:: Texte étudié

Lorsqu’un UD vient pour la première fois à Argos, il se rend à un entretien d’accueil. Pendant cet entretien, le personnel lui présente le règlement de la salle et le lui fait signer. Ensuite, il vérifie son âge et lui crée un identifiant lui garantissant l’anonymat. Si l’UD veut utiliser la SCMR, il doit alors remplir un questionnaire permettant d’évaluer sa pratique de consommation. Ce même questionnaire lui sera de nouveau soumis 6 mois plus tard afin d’évaluer l’évolution de sa pratique et l’impact qu’a eu la fréquentation d’Argos dans cette évolution. Ensuite, à chaque fois qu’il arrive à la salle, l’UD doit montrer et nommer à l’intervenant de l’accueil la drogue qu’il va consommer et le mode de consommation choisi. L’intervenant récupère le matériel usagé de l’UD et lui donne son ticket. L’UD attend que son numéro soit appelé au tableau lumineux puis a accès à l’espace de consommation. Dans la salle, deux équipiers dont un infirmier sont présents pour superviser les consommations. L’UD dispose de 30 minutes pour sa consommation, puis nettoie son poste et se lave les mains avant de sortir et d’avoir accès à la salle de repos. A chaque passage en salle, l’UD ne peut consommer qu’une seule fois. S’il souhaite consommer à nouveau il doit reprendre un ticket en respectant un intervalle de 30 minutes entre deux consommations.

L’espace de consommation dispose de 6 postes d’injection, de 4 postes d’inhalation et de 2 postes de sniff. Tous les postes peuvent être occupés au même moment mais l’équipe gère le taux de remplissage de la salle en fonction des UD présents à ce moment-là et des difficultés rencontrées. Les intervenants surveillent les pratiques de consommation et interviennent ou donnent des conseils en cas de besoin. Les injections artérielles ainsi que les injections veineuses dans le visage, les seins ou les parties génitales sont interdites. Le cannabis, l’alcool et le tabac ne peuvent pas être consommés dans le local.

L’ensemble du personnel est formé aux premiers secours. Ils disposent d’un charriot d’urgence intégrant de l’oxygène, un défibrillateur, de la naloxone et de l’adrénaline. En cas d’overdose, les intervenants enclenchent le bouton d’urgence. Les UD doivent alors terminer leur consommation et quitter la salle et les intervenants qui sont hors de la salle de consommation s’occupent de faire évacuer les locaux. Les secours sont appelés et les intervenants suivent les protocoles de prise en charge en attendant leur arrivée. Pour le moment, l’équipe a dû faire face à une pré-overdose et une crise d’épilepsie.

Le local dispose en plus de l’espace de consommation d’une salle de soins permettant de réaliser des TROD (Tests Rapides d’Orientation Diagnostique), de faire des pansements et d’évaluer l’état hépatique des usagers (appareil Fibroscan®). Les intervenants y donnent aussi des séances d’accompagnement individuel avec certains UD. De plus, il y a des permanences hebdomadaires de médecins et de psychologues.

Le personnel est notamment composé d’éducateurs spécialisés, d’infirmiers et de médecins qui représentent 10,25 équivalents temps plein. Certains d’entre eux ne travaillent

qu’à Argos, d’autres exercent aussi au CAARUD ou au CSAPA gérés par Ithaque. La salle ouvre de 13h à 19h tous les jours de l’année mais le personnel arrive 30 minutes avant et après l’ouverture afin de débriefer et faire les transmissions.

::::
:: Données fournies

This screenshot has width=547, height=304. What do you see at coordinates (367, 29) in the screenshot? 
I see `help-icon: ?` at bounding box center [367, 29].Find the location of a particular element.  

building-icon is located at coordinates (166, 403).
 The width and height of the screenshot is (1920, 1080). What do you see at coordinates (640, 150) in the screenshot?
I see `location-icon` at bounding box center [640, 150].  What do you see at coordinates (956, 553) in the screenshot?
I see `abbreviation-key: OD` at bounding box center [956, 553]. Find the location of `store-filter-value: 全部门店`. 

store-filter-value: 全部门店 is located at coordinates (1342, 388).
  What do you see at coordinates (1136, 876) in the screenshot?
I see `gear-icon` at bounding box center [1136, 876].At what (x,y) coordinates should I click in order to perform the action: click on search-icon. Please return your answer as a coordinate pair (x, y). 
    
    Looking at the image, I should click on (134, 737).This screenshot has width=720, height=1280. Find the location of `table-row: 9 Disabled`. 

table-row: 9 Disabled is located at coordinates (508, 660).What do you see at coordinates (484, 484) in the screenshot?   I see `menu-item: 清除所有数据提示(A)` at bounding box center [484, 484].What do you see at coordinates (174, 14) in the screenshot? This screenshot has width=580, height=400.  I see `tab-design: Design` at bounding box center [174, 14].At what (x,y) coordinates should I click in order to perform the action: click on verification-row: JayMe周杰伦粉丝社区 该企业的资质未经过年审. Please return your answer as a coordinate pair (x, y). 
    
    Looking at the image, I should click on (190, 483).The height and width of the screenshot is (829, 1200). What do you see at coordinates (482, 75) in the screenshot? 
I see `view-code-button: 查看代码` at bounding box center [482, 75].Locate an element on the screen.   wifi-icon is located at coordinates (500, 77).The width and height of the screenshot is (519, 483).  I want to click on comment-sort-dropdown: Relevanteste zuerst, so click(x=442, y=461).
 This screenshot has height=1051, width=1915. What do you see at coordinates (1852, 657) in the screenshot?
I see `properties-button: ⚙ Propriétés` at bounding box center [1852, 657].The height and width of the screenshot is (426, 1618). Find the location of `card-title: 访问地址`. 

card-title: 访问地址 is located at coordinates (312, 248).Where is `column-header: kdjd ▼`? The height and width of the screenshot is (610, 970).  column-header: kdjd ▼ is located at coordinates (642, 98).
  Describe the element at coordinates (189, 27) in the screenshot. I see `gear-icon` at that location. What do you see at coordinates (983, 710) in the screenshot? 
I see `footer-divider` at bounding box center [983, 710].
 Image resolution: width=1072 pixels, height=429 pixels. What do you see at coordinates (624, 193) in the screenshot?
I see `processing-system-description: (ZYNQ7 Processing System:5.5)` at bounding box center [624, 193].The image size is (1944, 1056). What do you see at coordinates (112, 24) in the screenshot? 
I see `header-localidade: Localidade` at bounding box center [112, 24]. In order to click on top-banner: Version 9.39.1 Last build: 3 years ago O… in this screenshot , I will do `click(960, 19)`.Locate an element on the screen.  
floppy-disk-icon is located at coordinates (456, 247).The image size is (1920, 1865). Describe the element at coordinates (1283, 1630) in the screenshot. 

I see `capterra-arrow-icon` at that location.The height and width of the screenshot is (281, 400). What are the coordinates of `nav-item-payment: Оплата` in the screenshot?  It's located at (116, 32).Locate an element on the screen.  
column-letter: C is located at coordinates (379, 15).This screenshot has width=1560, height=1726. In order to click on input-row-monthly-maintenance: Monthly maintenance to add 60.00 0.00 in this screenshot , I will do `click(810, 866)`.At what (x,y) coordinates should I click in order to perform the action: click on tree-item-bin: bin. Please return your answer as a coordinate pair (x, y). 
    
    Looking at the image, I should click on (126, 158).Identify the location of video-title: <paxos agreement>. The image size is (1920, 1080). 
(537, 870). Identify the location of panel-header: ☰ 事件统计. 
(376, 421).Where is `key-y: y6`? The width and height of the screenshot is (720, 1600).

::::

_Consignes de l'exercice_:
A - D'après le texte étudié, pourquoi l'usager remplit-il de nouveau le questionnaire sur sa pratique de consommation six mois plus tard ? Répondez en une à trois phrases.
B - Selon le texte étudié, combien de postes d'injection l'espace de consommation compte-t-il ?
C - Recopiez sans rien changer le passage du texte étudié qui s'ouvre sur les mots contenant « L’ensemble du personnel » et se ferme sur « une crise d’épilepsie. ».

_Corrigé des exercices_:
A - Le questionnaire lui est soumis de nouveau six mois plus tard pour évaluer l'évolution de sa pratique de consommation. Il sert aussi à mesurer l'impact que la fréquentation d'Argos a eu dans cette évolution.

B - L'espace de consommation compte 6 postes d'injection.

C -
L’ensemble du personnel est formé aux premiers secours. Ils disposent d’un charriot d’urgence intégrant de l’oxygène, un défibrillateur, de la naloxone et de l’adrénaline. En cas d’overdose, les intervenants enclenchent le bouton d’urgence. Les UD doivent alors terminer leur consommation et quitter la salle et les intervenants qui sont hors de la salle de consommation s’occupent de faire évacuer les locaux. Les secours sont appelés et les intervenants suivent les protocoles de prise en charge en attendant leur arrivée. Pour le moment, l’équipe a dû faire face à une pré-overdose et une crise d’épilepsie.